* _Task requirements_
Output exactly the lines from the line that has "The width and" through the last line of the data below, with no pictures.

===== Material supplied

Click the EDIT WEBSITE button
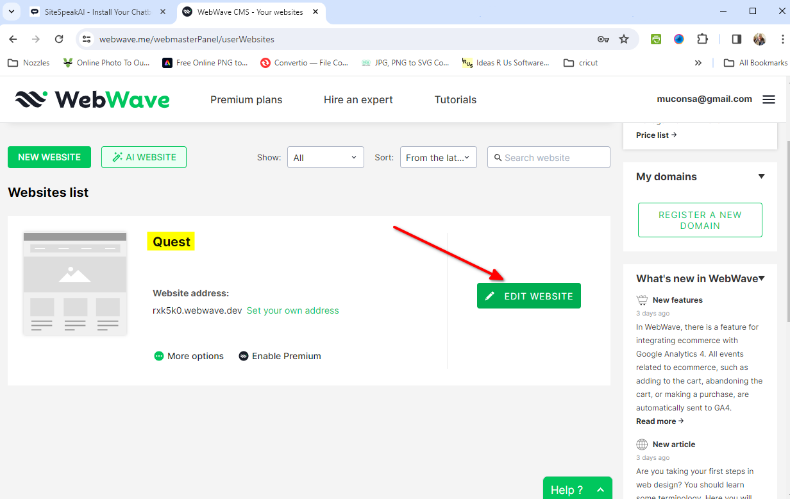Viewport: 790px width, 499px height. click(x=528, y=296)
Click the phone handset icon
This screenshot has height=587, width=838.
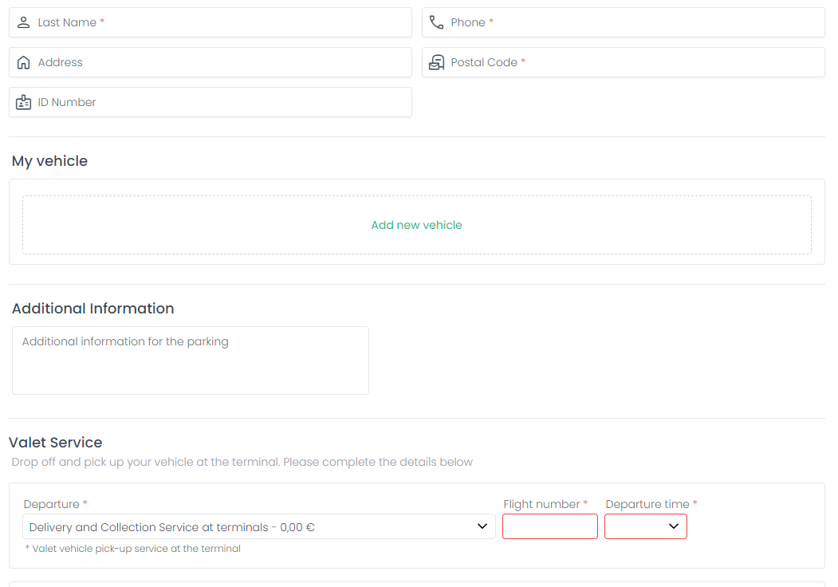[x=436, y=22]
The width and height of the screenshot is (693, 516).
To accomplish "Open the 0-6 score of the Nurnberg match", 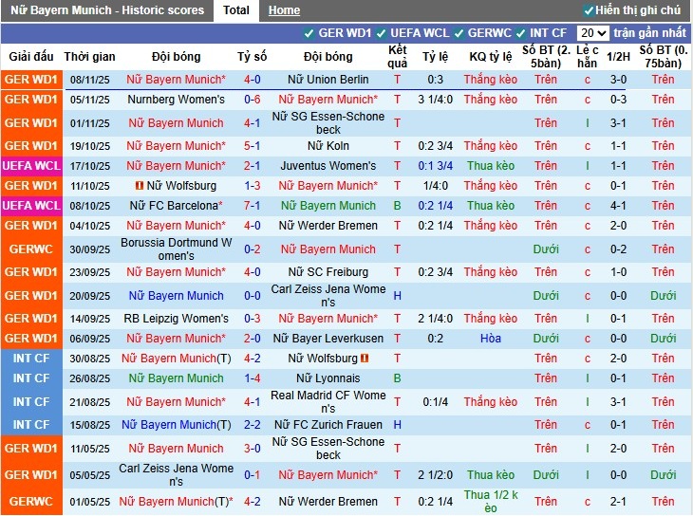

==========

* _Task result_
The width and height of the screenshot is (693, 516).
To accomplish "Open the 0-6 score of the Nurnberg match", 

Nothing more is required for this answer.